◆ Work to complete:
Your output should be exactly the lines from the one containing "You are a computer-use" through the final line of the records, both included, with every picture left out.

Raw data below:

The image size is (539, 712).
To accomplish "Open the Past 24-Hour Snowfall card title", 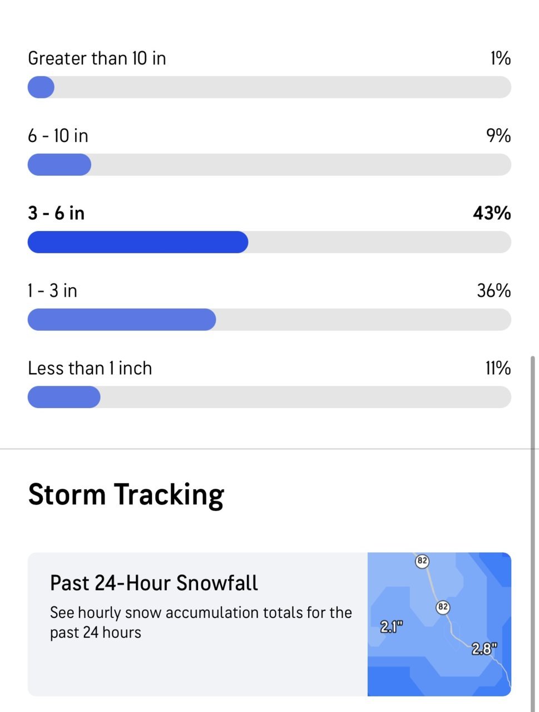I will (x=154, y=583).
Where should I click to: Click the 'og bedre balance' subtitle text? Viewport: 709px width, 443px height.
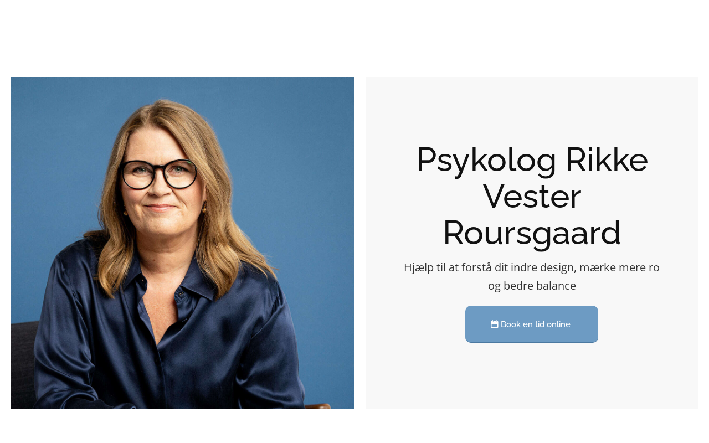click(x=532, y=286)
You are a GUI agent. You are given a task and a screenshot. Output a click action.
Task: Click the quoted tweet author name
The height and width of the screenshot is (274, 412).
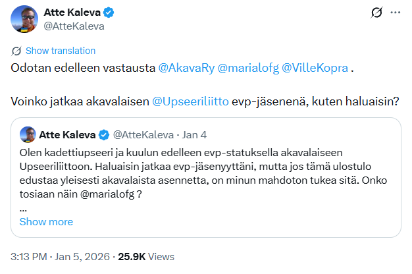(x=68, y=135)
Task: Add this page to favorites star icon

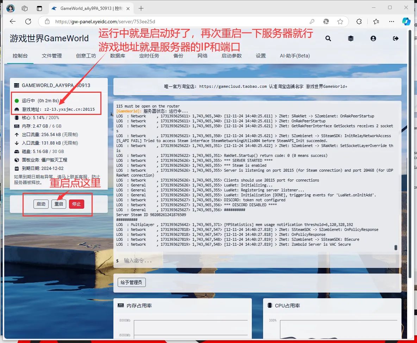Action: [x=340, y=22]
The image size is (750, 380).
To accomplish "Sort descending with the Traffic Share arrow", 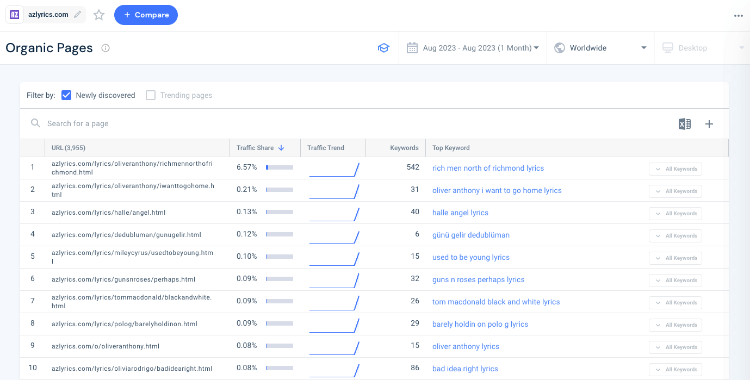I will tap(281, 147).
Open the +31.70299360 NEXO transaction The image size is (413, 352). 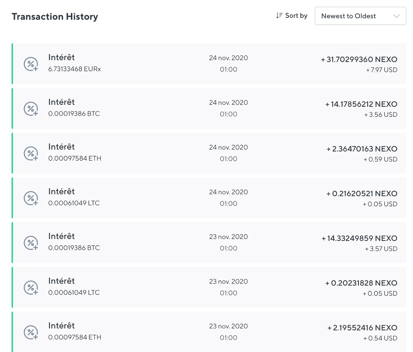209,64
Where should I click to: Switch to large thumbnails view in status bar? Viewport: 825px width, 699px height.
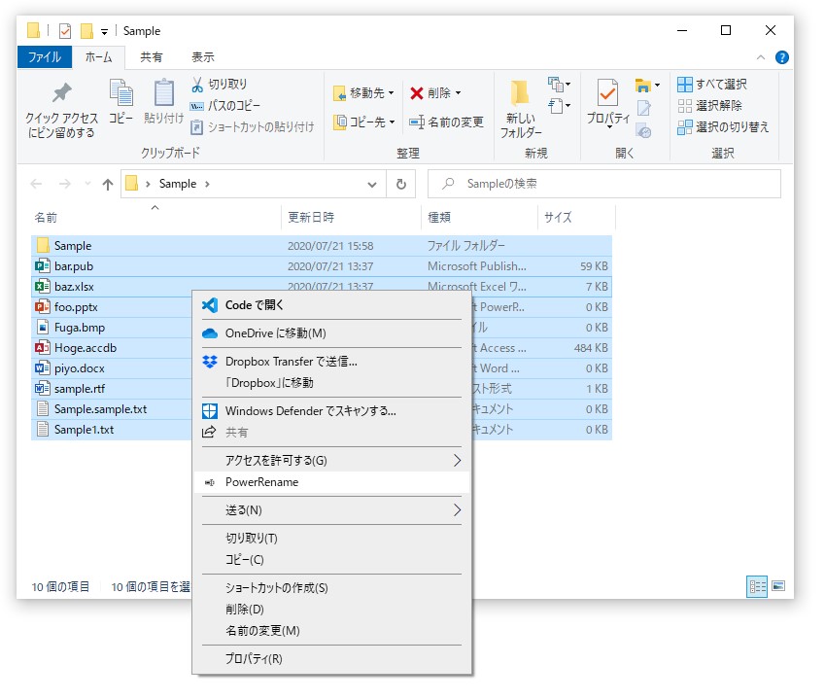click(x=776, y=586)
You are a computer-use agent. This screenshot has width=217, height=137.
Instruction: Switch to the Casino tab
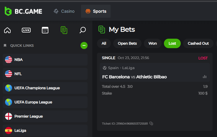64,12
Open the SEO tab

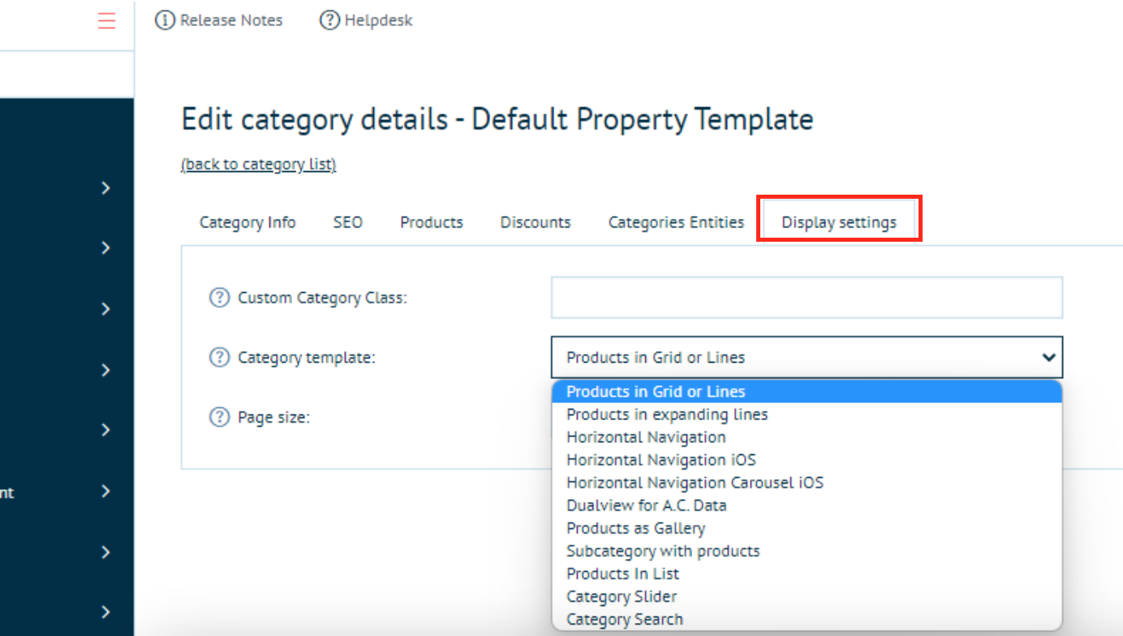pyautogui.click(x=347, y=222)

End of Raw data.

◆ Exercise response:
You are a computer-use agent. This screenshot has width=217, height=137.
Instruction: Switch to the Casino tab
64,12
Open the SEO tab

pyautogui.click(x=347, y=222)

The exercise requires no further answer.